The City of Kigali and its partners have committed to reducing HIV/AIDS prevalence under a new strategic plan to fight the disease.
The HIV Strategic Plan to be implemented in the next five years is expected to reduce the 6.3 per cent prevalence since the last survey in 2015.
“We showed our partners the five-year strategic plan of fighting HIV and the activities planned. We have also implementation plans designed for every urban district. We hope the number will decrease if we put more efforts in campaign activities,” said Patricia Muhongerwa, City of Kigali vice Mayor in charge of Social Affairs.
She said they will also focus on key populations, including sex workers, who are many in the CoK.
The survey showed that one in two sex workers doesn’t have any information about HIV/AIDS, while 55 per cent of them in the city are infected with HIV and AIDS.

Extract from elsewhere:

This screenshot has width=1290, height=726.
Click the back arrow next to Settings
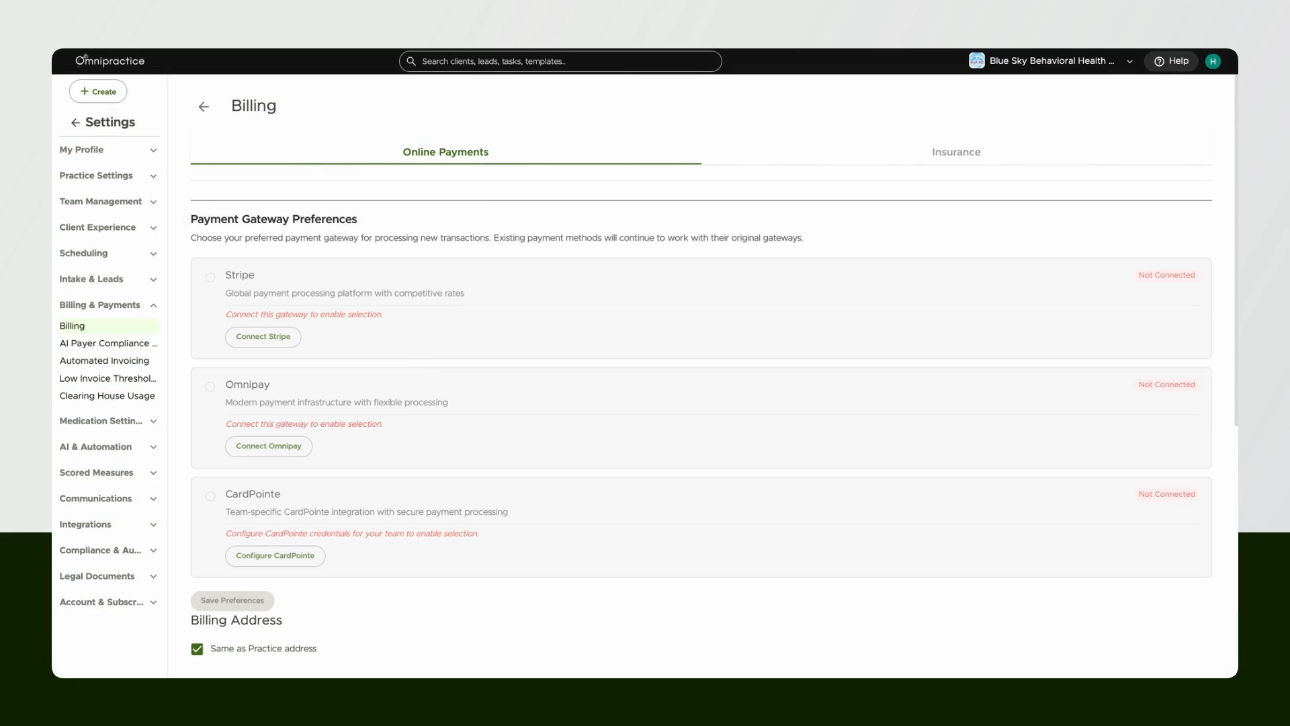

“We have to check prostitution in order to limit new infections. The only way to achieve it is to approach sex workers and have deep discussions with them. They are young girls and boys who should be good citizens and leaders of tomorrow,” she said.
Muhammed Semakure, Strategic Advisor, HIV National Strategic and Operational plan at Rwanda Biomedical Centre, said the Government has various programmes to prevent new HIV infections.
“Firstly, we put more efforts in testing to help people know their status in order to take ARVs as early as possible. For now, we have new strategy of self-testing for people who fear to go to public facilities for testing,” he said.
“There are other programmes designed for sex workers like monitoring, in which sex partners of people who tested positive are helped to know their HIV status as early as possible”.
When the programme of condom kiosks started, they chose a few hotspots but now the aim in the new strategic plan is to increase them to all areas where they are needed, he said.
Dr Betru Woldesemayat, UNAIDS Country Director, commended Rwanda’s strong leadership and commitment to advance the Fast Track agenda towards ending AIDS by 2030.
“The purpose of Fast Track Cities Initiative is to encourage countries and cities to take concrete actions that lead to reaching the global treatment targets of 90-90-90 by year 2020,” he said.
90-90-90 means at least 90 per cent of all people living with HIV know their positive status, 90 per cent of seropositive people receive treatment, while 90 per cent with HIV are no longer infectious.
“The high rate of urbanisation comes with many challenges as well as opportunities in HIV response. Fast-tracking HIV prevention and treatment services in the City of Kigali can reach large numbers of people in cost effective ways,” he said.